:: INSTRUCTIONS TO FOLLOW ::
Below are entries; repeat exactly, and nothing else, the lines from the one holding "Open Video Overview more options menu" through the one holding "Image resolution: width=780", inclusive. Leave the pictures out.

(Data items)
-*-*-

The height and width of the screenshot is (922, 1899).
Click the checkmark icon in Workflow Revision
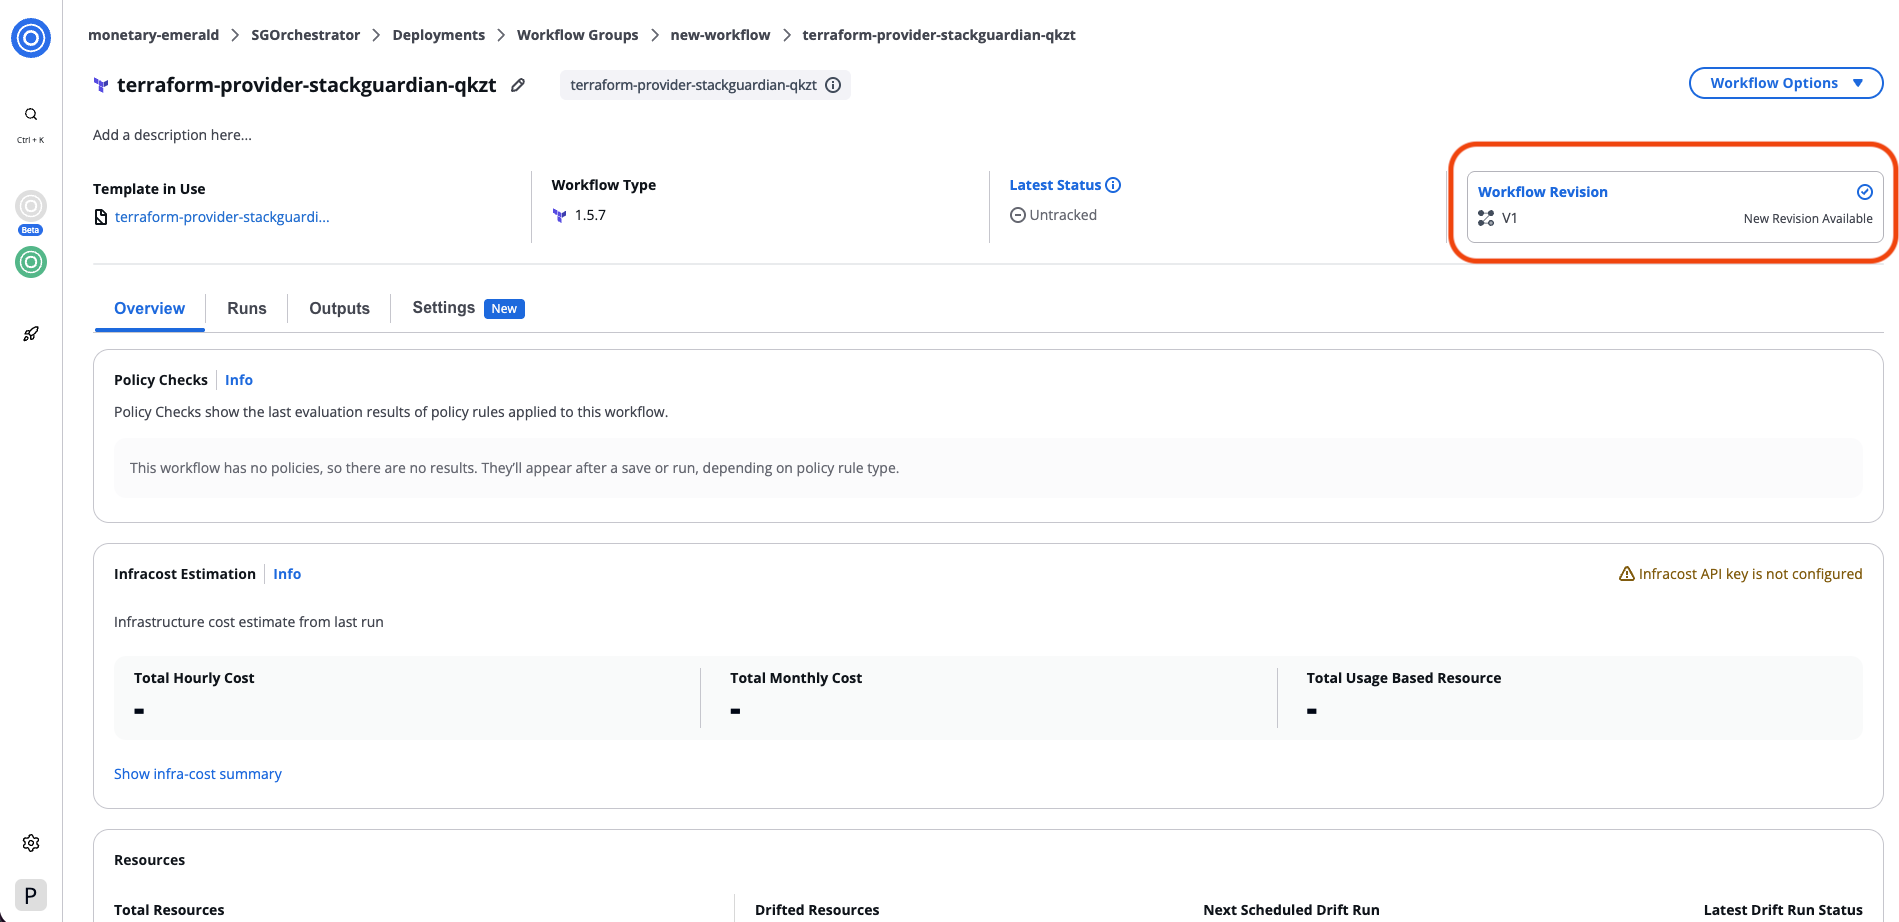click(1864, 192)
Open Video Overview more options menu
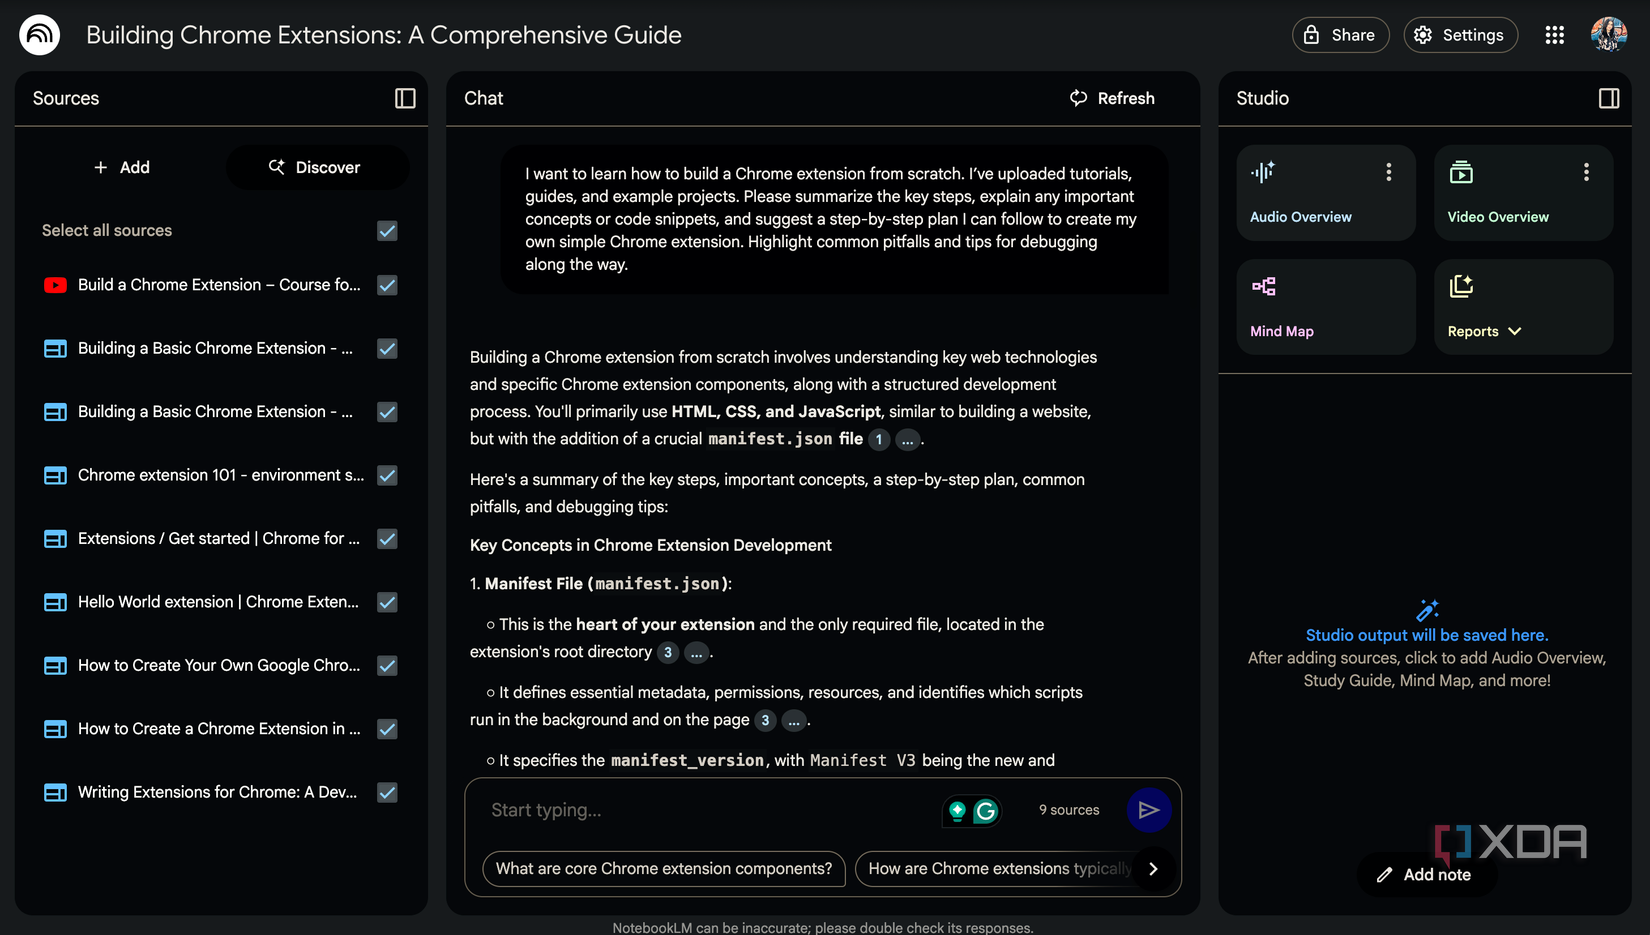This screenshot has height=935, width=1650. tap(1586, 172)
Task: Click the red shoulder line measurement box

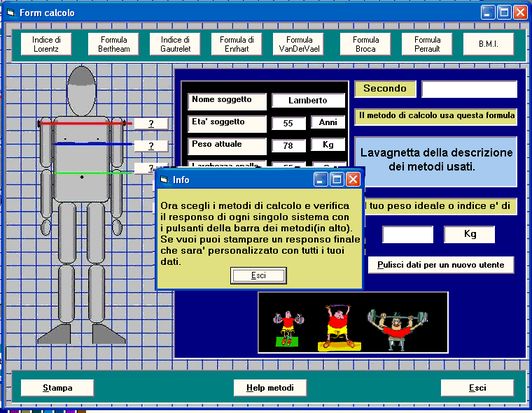Action: click(151, 124)
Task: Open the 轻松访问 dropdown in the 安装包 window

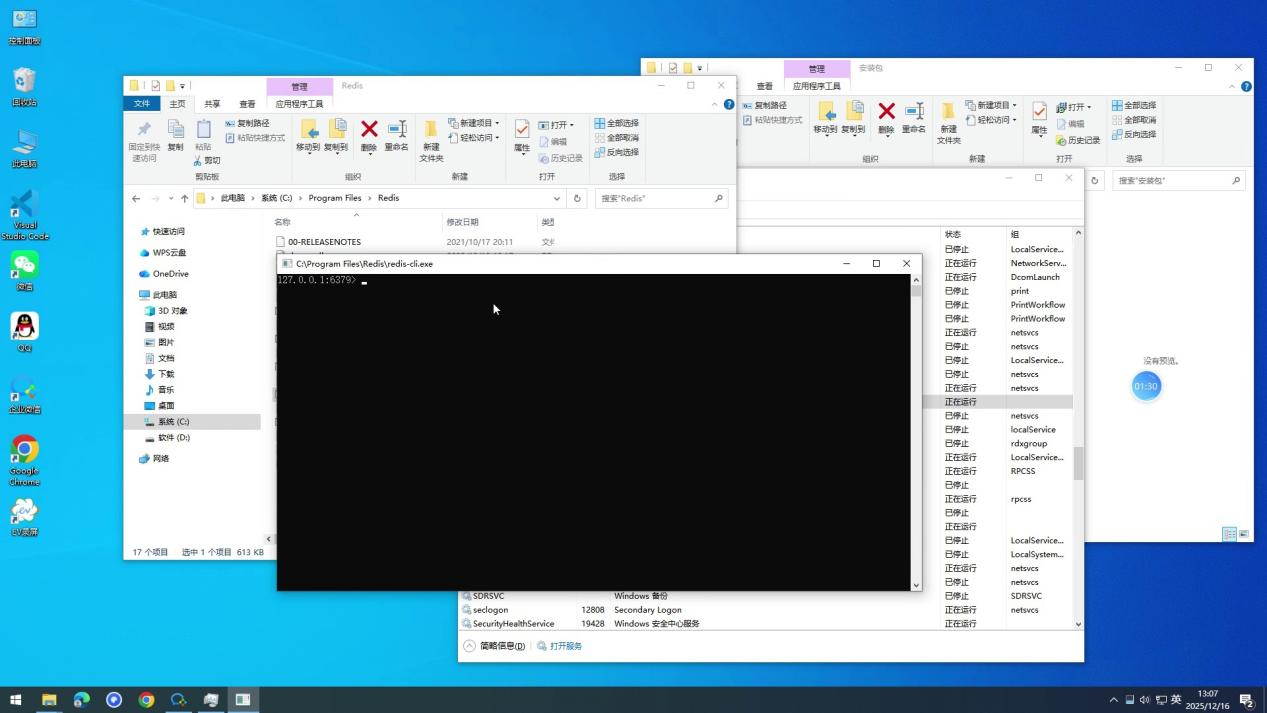Action: click(x=994, y=120)
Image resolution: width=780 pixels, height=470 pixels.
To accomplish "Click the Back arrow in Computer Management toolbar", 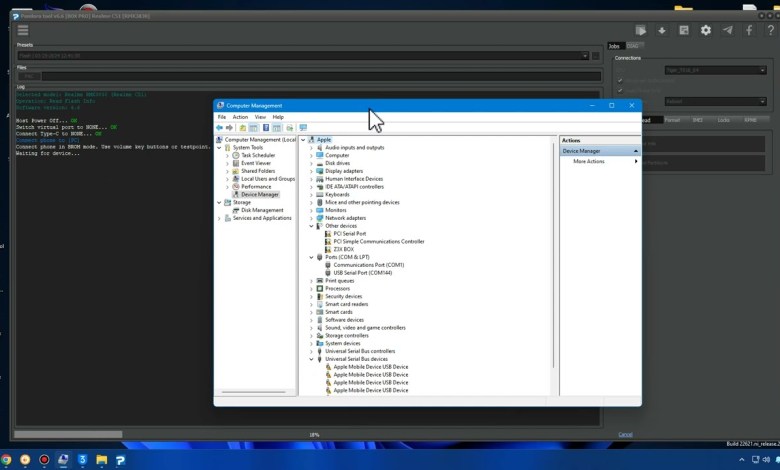I will click(x=220, y=128).
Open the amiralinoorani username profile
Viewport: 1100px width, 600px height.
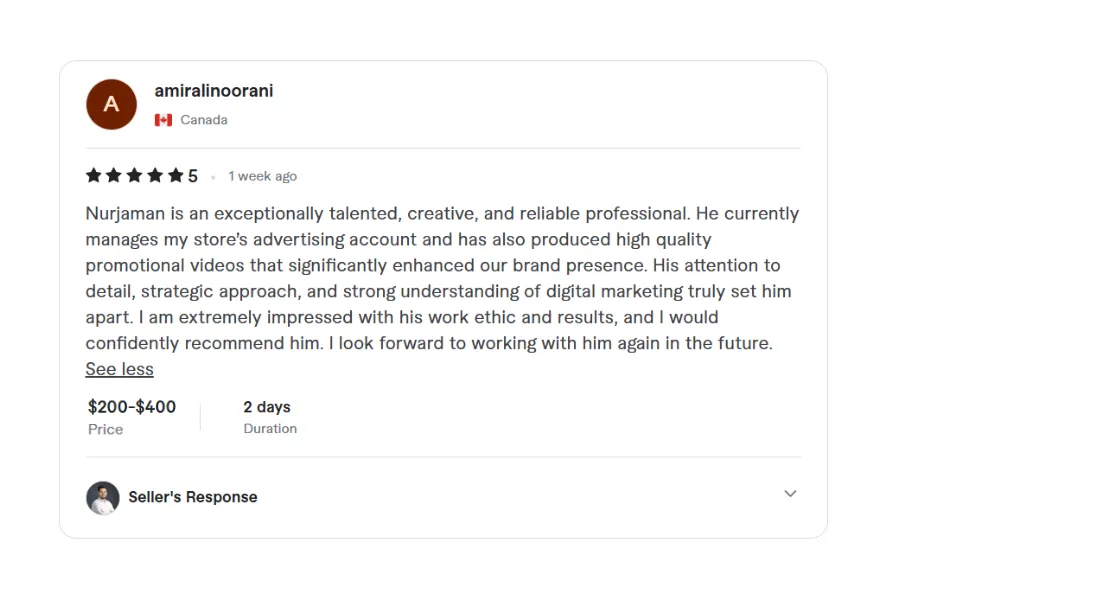coord(213,91)
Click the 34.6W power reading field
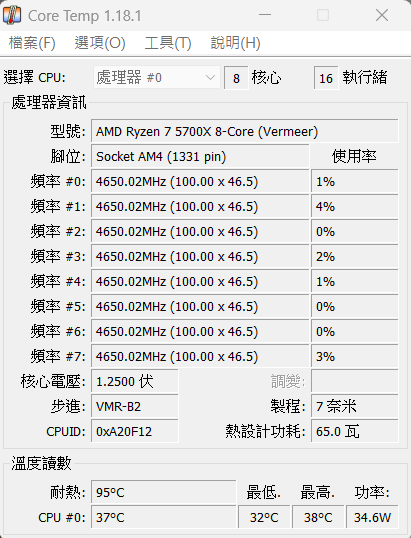The image size is (411, 538). (372, 517)
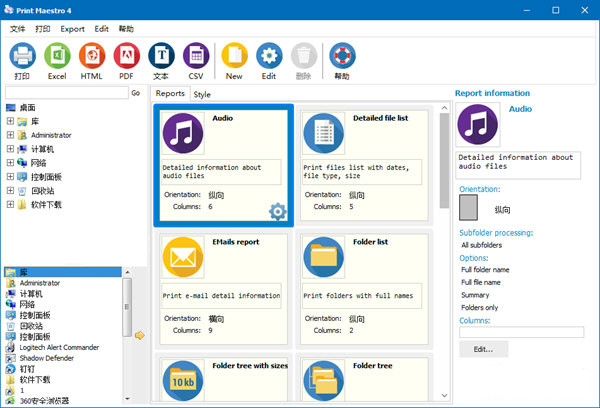Screen dimensions: 600x408
Task: Open the gear settings on Audio report
Action: pyautogui.click(x=277, y=211)
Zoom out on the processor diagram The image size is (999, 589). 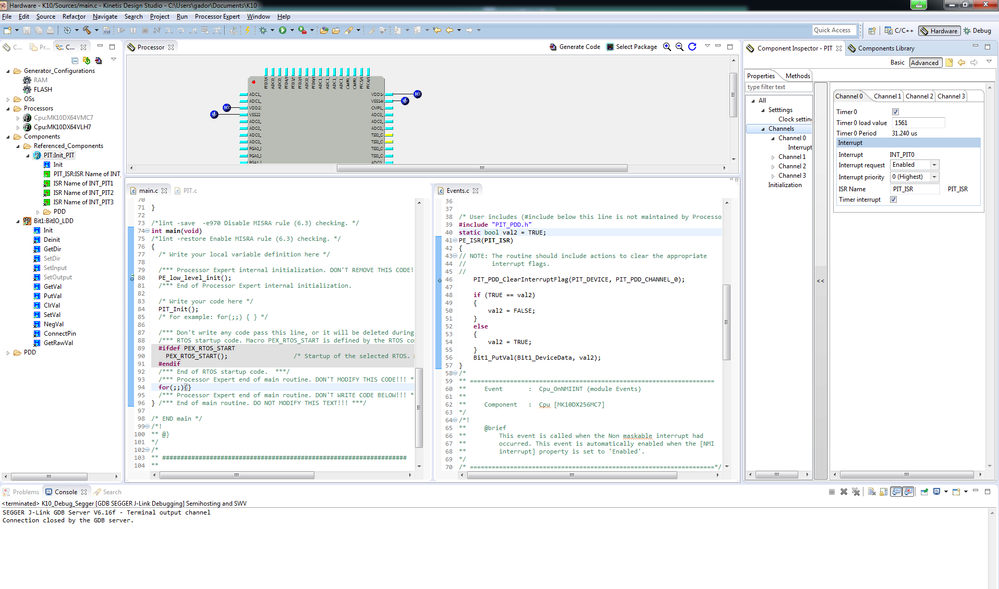pos(680,47)
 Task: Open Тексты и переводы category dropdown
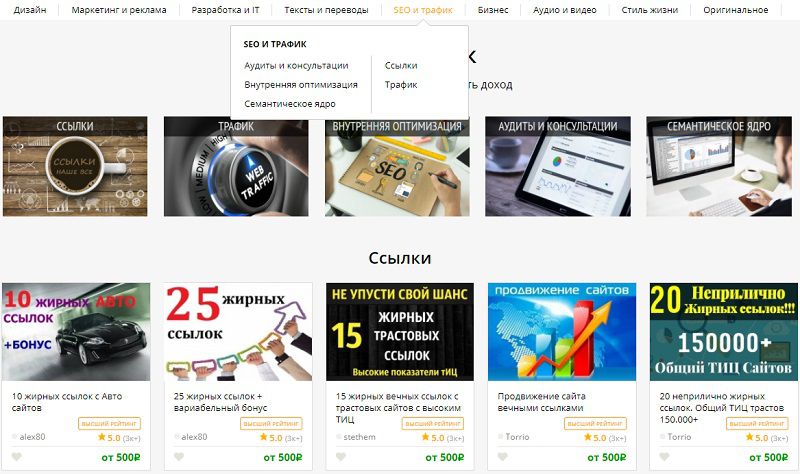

-*-*-

:: FINISHED TASK ::
Open Video Overview more options menu
This screenshot has height=935, width=1650. tap(1586, 172)
Task: Click the red shoulder line measurement box

Action: click(151, 124)
Task: Open the 轻松访问 dropdown in the 安装包 window

Action: click(x=994, y=120)
Image resolution: width=780 pixels, height=470 pixels.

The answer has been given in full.